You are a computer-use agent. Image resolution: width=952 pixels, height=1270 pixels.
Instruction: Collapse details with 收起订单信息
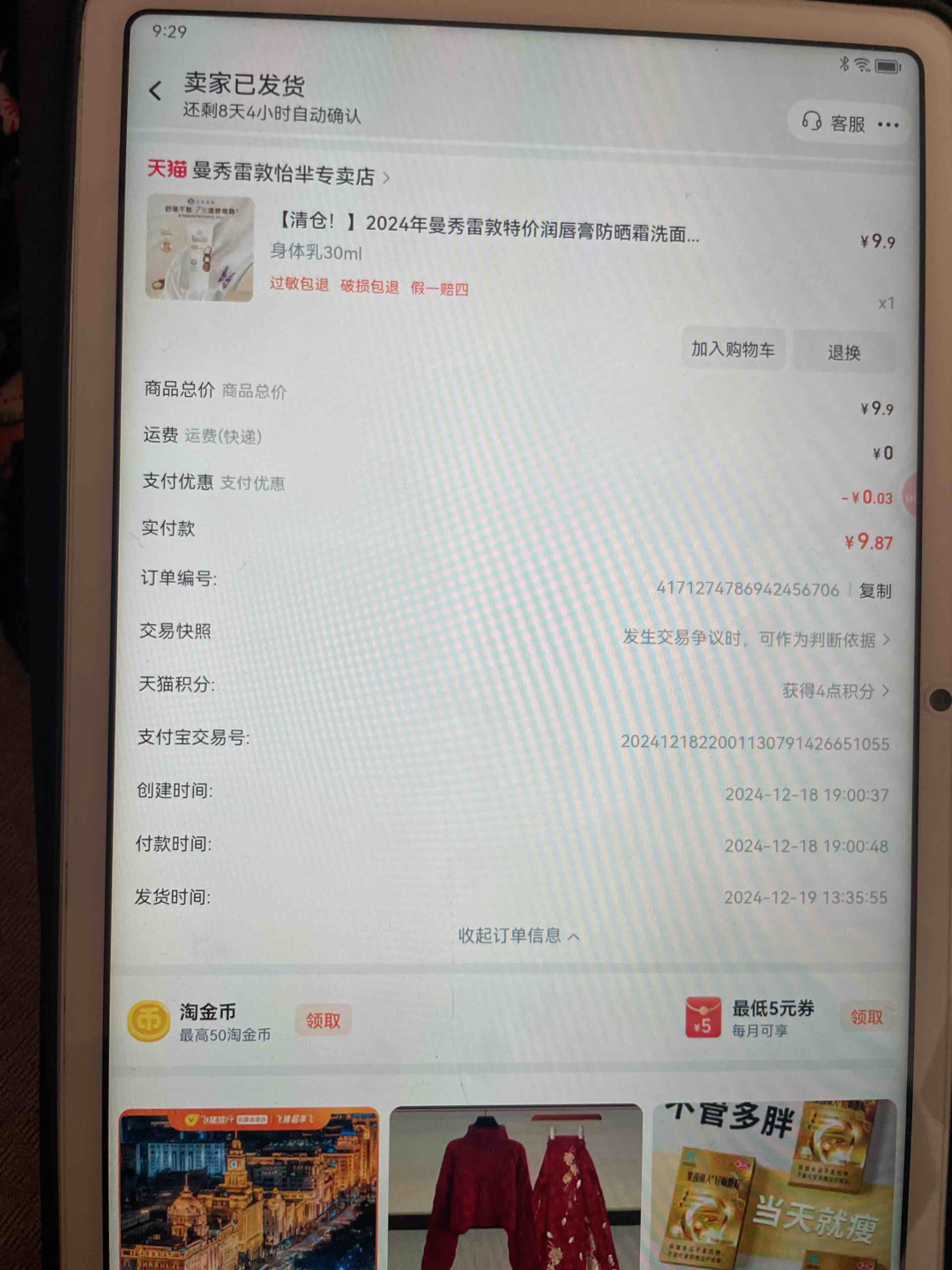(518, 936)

====================

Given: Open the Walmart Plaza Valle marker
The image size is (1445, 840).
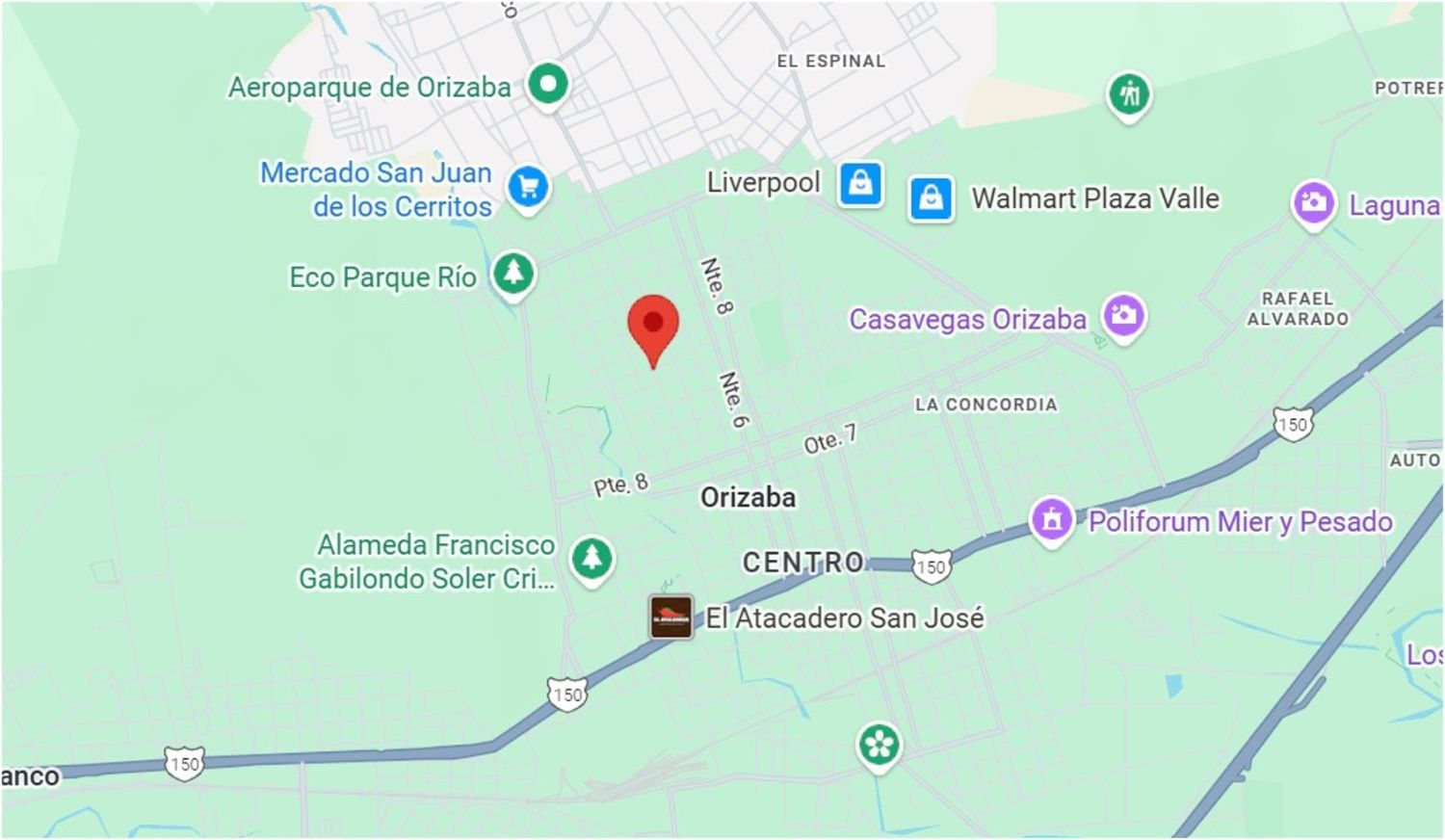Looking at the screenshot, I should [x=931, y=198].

====================

- [WHAT YOU NEED TO DO]:
Reproduce everything from the line containing "Given: Open the Walmart Plaza Valle marker" down to the line containing "Looking at the", including both of those lines, and omit the pictures.

- [ANSWER TO THIS TASK]:
Given: Open the Walmart Plaza Valle marker
The image size is (1445, 840).
Looking at the screenshot, I should [x=931, y=198].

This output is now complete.